Frequently Asked Questions
How many products should I include in a comparison table?
Three to five products is optimal. This gives readers meaningful choices without creating decision paralysis. If you need to compare more products, consider splitting them into categories (e.g., "Best Budget Options" and "Best Premium Options") with separate tables for each.
Can I mix Amazon and non-Amazon products in the same table?
Yes, but be mindful of Amazon's rules against price comparisons between retailers. You can compare products from different sources, but don't display competing retailer prices side-by-side. Focus on product features rather than pricing across retailers.
Do comparison tables help with SEO?
Comparison content frequently earns featured snippets and ranks well for comparative search queries like "X vs Y" or "best [product category]." A well-structured comparison table with clear headings provides the structured data that search engines favor for these queries.
How do I keep comparison table data up to date?
If you're using Tidy Amz Blocks, product data (prices, ratings, availability) updates automatically through the PA-API. For manual methods, you'll need to schedule regular reviews of your comparison tables to update stale data.

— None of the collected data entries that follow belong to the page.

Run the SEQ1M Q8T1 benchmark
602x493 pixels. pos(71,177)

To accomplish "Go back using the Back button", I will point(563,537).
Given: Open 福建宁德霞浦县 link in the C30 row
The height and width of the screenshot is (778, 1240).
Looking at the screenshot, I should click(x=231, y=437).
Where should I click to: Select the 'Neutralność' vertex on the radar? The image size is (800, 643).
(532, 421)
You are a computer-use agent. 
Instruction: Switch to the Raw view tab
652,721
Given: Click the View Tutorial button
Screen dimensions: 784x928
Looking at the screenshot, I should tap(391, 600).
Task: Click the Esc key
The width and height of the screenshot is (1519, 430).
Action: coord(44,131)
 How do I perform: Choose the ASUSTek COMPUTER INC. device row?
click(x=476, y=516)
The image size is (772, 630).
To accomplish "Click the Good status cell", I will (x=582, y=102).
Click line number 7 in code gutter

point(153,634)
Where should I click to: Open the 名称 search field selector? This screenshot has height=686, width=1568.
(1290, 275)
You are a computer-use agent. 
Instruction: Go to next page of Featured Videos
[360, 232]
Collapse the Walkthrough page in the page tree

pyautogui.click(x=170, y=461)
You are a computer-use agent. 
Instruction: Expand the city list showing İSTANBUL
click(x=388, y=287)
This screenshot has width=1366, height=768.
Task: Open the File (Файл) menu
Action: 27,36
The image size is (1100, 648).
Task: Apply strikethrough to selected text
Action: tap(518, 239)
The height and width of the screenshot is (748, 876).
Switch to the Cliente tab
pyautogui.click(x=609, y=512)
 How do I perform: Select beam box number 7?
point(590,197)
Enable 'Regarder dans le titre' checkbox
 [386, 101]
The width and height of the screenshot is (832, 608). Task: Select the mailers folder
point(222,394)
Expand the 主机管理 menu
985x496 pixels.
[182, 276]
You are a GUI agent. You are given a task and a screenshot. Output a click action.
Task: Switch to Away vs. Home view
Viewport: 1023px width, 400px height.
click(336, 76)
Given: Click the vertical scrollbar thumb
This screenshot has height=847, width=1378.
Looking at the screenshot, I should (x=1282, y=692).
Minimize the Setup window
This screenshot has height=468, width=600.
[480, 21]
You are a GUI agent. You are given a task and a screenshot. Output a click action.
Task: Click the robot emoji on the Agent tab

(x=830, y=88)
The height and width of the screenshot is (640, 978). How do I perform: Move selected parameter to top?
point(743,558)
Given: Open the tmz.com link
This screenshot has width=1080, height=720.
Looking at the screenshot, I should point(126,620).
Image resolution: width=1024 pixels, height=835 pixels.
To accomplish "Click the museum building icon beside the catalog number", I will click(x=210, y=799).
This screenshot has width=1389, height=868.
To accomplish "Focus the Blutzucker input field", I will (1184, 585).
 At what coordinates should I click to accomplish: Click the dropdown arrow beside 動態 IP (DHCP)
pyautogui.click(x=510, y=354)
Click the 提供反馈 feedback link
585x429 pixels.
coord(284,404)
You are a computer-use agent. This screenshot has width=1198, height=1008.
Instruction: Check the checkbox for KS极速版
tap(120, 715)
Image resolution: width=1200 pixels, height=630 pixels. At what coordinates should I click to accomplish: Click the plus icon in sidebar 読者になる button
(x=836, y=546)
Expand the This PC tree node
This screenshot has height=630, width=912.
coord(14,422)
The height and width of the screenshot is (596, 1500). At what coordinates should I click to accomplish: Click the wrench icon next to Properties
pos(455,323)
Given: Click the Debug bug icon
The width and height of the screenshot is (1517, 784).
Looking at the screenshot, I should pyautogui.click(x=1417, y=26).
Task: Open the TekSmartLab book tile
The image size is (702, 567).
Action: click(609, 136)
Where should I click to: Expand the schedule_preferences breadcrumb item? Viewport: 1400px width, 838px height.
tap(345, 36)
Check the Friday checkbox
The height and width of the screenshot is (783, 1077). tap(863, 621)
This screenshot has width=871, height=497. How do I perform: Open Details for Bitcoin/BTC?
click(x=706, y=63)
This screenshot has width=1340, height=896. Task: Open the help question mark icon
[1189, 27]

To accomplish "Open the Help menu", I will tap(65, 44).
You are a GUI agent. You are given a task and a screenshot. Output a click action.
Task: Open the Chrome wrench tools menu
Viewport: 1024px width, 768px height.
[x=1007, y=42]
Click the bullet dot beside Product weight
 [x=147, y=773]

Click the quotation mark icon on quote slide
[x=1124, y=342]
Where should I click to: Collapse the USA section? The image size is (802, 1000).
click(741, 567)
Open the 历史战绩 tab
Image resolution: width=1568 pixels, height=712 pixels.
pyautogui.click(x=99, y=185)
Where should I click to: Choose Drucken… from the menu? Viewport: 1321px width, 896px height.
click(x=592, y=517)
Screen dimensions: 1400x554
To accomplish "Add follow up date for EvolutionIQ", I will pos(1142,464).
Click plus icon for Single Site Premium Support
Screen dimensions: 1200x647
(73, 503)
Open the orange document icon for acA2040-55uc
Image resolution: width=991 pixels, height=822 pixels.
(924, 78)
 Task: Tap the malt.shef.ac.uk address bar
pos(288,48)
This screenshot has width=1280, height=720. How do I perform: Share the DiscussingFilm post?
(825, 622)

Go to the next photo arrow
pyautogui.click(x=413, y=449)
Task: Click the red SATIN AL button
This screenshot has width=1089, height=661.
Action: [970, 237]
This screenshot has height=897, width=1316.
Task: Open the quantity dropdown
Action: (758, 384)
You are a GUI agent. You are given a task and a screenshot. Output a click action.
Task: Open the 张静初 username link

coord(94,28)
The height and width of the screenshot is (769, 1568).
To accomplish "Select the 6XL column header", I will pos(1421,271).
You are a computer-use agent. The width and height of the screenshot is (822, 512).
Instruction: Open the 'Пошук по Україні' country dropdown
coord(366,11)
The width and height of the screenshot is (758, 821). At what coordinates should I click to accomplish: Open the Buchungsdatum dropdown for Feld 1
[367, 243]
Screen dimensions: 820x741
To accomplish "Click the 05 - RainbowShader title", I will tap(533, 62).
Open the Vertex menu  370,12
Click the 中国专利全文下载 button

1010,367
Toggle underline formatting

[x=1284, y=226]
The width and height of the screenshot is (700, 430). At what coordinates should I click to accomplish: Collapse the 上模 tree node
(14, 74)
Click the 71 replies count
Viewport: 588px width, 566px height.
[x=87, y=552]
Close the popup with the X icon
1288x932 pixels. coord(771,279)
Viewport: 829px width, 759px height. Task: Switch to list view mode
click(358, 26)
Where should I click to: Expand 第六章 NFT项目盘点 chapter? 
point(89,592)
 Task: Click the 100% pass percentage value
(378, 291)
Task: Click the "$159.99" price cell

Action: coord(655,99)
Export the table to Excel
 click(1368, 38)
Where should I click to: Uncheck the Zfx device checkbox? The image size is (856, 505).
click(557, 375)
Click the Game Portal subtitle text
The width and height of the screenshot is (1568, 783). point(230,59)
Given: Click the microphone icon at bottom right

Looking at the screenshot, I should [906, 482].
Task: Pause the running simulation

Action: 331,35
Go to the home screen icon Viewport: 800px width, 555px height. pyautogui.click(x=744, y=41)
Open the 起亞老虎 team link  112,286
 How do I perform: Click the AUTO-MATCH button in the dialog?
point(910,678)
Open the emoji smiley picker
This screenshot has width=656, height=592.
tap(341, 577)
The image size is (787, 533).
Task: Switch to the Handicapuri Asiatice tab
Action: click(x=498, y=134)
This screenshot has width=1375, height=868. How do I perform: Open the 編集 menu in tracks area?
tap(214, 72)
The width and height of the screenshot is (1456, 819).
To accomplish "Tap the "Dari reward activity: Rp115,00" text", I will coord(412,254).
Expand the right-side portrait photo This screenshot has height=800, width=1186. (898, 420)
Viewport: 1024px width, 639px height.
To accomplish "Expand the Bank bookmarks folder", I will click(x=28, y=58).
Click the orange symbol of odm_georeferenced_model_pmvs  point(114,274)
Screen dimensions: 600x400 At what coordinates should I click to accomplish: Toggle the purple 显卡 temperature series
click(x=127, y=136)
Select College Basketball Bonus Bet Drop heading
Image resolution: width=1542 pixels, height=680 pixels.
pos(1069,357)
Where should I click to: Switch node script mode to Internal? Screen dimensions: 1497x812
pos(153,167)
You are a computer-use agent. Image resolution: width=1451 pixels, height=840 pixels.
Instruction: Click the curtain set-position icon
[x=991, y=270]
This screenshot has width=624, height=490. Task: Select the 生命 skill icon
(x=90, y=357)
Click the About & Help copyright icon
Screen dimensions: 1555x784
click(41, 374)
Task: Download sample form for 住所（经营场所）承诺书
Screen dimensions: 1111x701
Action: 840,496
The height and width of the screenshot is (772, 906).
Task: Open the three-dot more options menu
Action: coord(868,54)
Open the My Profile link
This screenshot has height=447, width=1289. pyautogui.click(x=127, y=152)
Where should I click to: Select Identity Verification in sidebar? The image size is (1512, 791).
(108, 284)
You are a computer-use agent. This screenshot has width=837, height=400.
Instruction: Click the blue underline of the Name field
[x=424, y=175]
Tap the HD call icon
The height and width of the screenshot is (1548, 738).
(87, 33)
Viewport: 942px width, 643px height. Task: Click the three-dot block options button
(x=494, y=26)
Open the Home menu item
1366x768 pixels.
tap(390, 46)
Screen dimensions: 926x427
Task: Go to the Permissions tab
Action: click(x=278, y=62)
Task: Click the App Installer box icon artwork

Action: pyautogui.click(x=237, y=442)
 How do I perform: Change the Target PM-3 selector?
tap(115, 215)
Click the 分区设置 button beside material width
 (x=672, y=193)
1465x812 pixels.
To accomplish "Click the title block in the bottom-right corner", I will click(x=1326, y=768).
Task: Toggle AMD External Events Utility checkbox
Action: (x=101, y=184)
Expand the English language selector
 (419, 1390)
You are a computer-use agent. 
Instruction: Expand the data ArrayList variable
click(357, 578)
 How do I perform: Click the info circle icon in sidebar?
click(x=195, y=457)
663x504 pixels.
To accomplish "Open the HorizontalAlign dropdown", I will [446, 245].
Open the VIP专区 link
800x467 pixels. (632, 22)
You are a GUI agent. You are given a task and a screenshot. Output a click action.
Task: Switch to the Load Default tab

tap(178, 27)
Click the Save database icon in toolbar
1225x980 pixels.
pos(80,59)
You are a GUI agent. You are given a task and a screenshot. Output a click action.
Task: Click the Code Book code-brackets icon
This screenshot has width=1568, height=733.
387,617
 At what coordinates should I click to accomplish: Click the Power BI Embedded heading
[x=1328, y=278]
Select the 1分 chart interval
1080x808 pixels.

For Amazon affiliates, prices must be refreshed at least every 24 hours.
Should I include a "winner" in my comparison table?
Yes. Readers come to comparison content for a recommendation, not just raw data. Highlight your top pick with a visual badge or colored column. Be transparent about why it's your recommendation — explain the criteria that led to your choice in the editorial content surrounding the table.